Previous to the update, the average game session was **93 minutes** with a standard deviation of 20 minutes. 

You take a random sample of 500 users out of 50,000 that play your game.

You want to conduct an A/B test to decide if there is statistically significant evidence of a change in the average time spent on one game session.

Before doing anything, check that this experimental design meets the conditions for inference:
1. Random sampling
2. Normal sampling distribution
    * Parent population is normal or $n \geq 30$
3. Independent samples
    * Bootstrap (uncommon)
    * $n \leq \text{10% of parent population}$

Next, we need to set an $\alpha$. This is typically .05 in business applications.

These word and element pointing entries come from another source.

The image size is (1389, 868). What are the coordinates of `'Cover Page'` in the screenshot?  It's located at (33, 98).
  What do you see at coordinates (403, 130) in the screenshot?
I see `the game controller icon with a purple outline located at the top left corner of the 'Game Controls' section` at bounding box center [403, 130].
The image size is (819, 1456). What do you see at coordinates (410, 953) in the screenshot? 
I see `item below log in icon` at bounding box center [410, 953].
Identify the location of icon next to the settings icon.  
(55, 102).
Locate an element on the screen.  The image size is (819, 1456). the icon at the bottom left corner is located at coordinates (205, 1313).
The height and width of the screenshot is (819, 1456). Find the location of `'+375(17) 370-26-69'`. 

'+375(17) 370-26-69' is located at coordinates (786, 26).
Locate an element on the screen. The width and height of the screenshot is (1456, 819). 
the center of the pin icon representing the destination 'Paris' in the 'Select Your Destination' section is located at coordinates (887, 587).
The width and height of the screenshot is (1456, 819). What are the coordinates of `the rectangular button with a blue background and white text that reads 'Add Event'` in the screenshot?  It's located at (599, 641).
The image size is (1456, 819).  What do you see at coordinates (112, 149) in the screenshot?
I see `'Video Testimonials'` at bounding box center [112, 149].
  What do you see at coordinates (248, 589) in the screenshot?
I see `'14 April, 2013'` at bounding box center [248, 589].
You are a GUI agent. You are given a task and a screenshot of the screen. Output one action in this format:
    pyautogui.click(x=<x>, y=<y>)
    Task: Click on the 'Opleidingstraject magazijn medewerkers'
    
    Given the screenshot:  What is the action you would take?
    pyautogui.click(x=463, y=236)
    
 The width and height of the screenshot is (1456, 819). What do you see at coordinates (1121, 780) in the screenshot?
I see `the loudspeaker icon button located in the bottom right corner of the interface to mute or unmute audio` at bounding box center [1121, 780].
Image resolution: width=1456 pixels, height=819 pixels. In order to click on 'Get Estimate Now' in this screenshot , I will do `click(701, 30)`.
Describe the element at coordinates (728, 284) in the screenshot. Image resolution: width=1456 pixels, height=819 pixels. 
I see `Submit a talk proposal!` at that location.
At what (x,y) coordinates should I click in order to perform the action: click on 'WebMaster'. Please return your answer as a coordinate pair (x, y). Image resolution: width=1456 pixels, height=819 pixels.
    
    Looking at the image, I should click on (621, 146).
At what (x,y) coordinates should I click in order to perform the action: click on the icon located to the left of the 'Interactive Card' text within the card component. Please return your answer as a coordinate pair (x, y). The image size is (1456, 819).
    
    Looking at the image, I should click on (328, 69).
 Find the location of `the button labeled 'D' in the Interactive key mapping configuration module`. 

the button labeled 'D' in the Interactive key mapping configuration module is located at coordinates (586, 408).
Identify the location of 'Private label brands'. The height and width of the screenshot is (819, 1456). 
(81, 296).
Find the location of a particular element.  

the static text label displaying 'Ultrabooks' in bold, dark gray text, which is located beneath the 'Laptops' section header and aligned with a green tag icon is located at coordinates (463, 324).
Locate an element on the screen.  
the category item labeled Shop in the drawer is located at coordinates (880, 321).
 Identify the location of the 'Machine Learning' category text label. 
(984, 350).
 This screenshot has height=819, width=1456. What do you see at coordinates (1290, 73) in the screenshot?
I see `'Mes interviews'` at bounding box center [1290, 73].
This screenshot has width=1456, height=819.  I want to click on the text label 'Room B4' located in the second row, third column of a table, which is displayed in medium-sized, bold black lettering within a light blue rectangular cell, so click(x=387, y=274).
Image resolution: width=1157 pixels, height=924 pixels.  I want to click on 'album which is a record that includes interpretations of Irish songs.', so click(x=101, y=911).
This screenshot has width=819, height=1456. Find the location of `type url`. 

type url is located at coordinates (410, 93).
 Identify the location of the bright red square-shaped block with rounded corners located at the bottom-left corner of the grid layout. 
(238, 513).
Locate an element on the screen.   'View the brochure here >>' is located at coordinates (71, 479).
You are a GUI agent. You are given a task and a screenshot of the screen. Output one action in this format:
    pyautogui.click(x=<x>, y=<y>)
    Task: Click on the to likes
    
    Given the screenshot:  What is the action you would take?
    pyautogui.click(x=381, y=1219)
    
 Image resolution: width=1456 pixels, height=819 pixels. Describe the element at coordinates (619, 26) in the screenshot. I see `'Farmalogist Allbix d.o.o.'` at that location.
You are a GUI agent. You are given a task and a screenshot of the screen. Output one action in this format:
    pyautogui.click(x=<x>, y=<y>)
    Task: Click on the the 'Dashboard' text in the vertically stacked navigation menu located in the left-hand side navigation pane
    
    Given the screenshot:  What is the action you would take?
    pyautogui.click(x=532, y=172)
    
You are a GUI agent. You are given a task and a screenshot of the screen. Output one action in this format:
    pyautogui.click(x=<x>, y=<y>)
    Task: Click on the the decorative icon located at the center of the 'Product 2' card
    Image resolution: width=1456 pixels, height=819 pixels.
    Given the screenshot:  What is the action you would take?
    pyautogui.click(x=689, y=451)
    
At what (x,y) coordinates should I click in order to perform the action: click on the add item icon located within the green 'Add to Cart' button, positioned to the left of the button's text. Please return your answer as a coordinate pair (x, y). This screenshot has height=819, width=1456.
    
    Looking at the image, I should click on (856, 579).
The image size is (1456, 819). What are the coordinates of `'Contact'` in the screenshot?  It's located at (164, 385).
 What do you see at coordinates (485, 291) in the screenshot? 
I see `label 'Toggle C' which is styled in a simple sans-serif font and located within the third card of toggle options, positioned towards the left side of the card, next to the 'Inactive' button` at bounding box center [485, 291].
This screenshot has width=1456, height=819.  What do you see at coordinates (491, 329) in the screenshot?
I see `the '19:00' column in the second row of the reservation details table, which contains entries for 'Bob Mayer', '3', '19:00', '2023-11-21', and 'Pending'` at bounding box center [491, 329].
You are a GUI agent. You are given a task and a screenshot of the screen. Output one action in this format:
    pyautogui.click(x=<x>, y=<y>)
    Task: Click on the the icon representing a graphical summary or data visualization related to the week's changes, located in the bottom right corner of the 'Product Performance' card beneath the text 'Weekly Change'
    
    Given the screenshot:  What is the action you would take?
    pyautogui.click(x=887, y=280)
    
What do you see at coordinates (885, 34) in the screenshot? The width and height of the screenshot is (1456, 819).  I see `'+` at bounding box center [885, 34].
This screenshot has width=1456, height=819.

Now we need to write our null and alternative hypotheses:

$$
H_0: \mu = 93\\
H_1: \mu \neq 93
$$

Now read in the data.

In [1]:
import numpy as np
import pandas as pd

In [2]:
df = pd.read_csv('player_times.csv', index_col=0)
df = df.rename({'0': 'session_time'}, axis=1)

In [3]:
df.head()

Unnamed: 0,session_time
0,63.869841
1,92.926903
2,70.104841
3,128.727831
4,74.937354


In [4]:
sample_mean = df['session_time'].mean()
sample_mean

87.17229134011139

In [5]:
sample_standard_deviation = df['session_time'].std()
sample_standard_deviation

18.269319276017807

Now generate the distribution of our entire player base under the assumption that the null hypothesis is true.

In [6]:
null_dist = np.random.normal(loc = 93, scale = 20, size=500)

Calculate our two-sided p-value.

In [10]:
null_dist.mean()

92.85066667161641

In [9]:
p_value = (null_dist > (93 + sample_mean)).mean()
p_value

0.0

Because $p > \alpha$ we fail to reject the null hypothesis.

This does **not** mean that the game update made no difference! It did not make a statistically significant difference under our z-test, but it may still have made a *practically significant* difference.